Participatio actuosa ? Quid ?
Ioannes - 2003-05-26 11:50:08
Participatio actuosa ? Quid ?
L'assemblée s'y joint intérieurement, si cela lui chante (sacerdoce des baptisés). Elle n'a pas de fonction liturgique. D'ailleurs, en son absence, la liturgie continue. Voilà tout. Au Moyen Âge, le choeur était parfois rendu invisible par un vaste écran de bois ou de pierre le séparant de la nef. Imaginez cela en 1950 : parfaitement impensable. Quelque chose a changé. Or, la liturgie romaine n'est pas des années 50. La messe dialoguée, elle, si. Ainnsi que tout un esprit l'accompagnant...
Je sais ce que m'opposent certains, citant S. Pie X et al. Je n'y trouve pas le même sens qu'eux. À mon avis, la pratique de l'Église et des fidèles pendant des siècles (les fidèles faisaient ce qu'ils voulaient, sans trop gêner, et on ne parlait pas avec préciosité d'assemblées liturgiques au lieu de soigner sa liturgie) donne l'interprétation authentique de la pensée de l'Église à ce sujet. On peut également se tourner vers les liturgies orientales, où le clergé et le choeur, seuls, exécutent les cérémonies et le chant sans que l'on entende une seule voix de fidèles.
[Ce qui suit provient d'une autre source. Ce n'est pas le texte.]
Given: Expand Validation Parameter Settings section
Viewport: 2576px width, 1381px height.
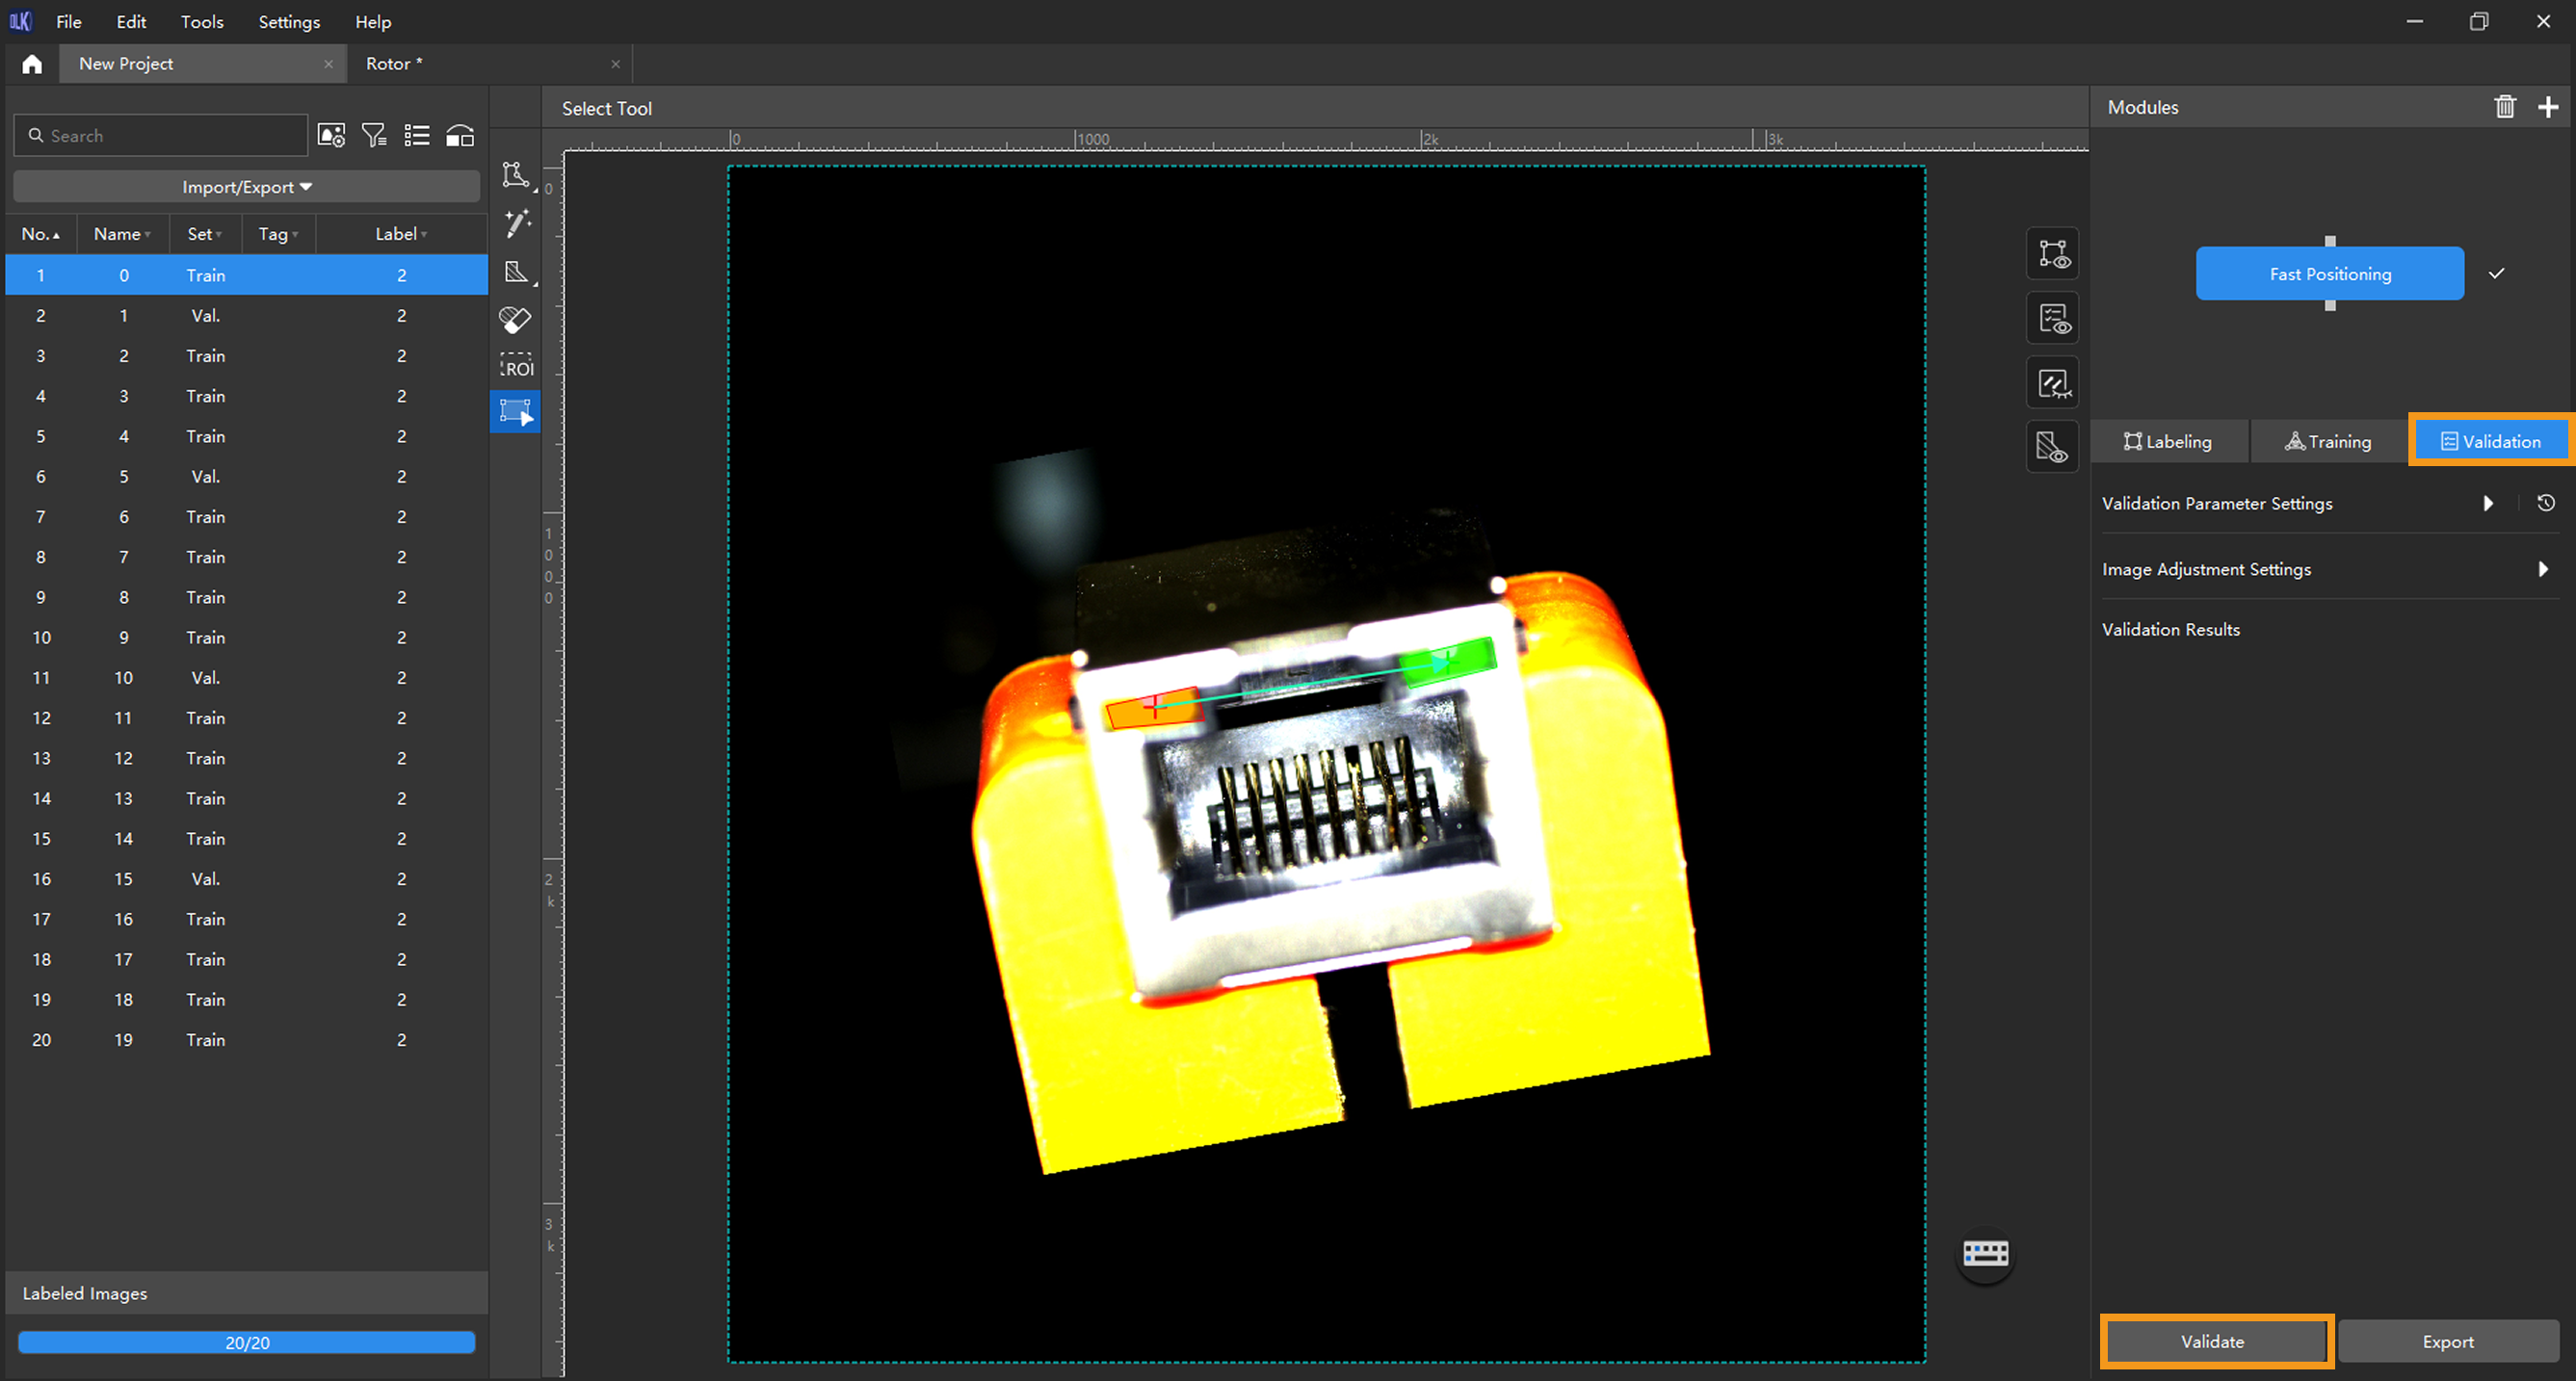Looking at the screenshot, I should pos(2487,503).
C'est simple : introduisez la fixation des modernes sur le participationisme liturgique des fidèles, et vous créez du même coup - même sans le vouloir - une situation où la liturgie traditionnelle deviendra tot ou tard gênante de par son indifférence à cette question. En clair : vous devrez bientôt vous incliner devant les lectures faites face au peuple et répétés en mille et une langues et dialectes, devant le ici-on-chante-seulement-la-missa-de-angelis-et-le-credo-III-parce-que-les-fidèles-n'en-connaissent-pas-d'autres et tout le reste. Vous finirez par faire de la liturgie des exercices de piété insipides. Le Laid et le Plat auront encore gagné.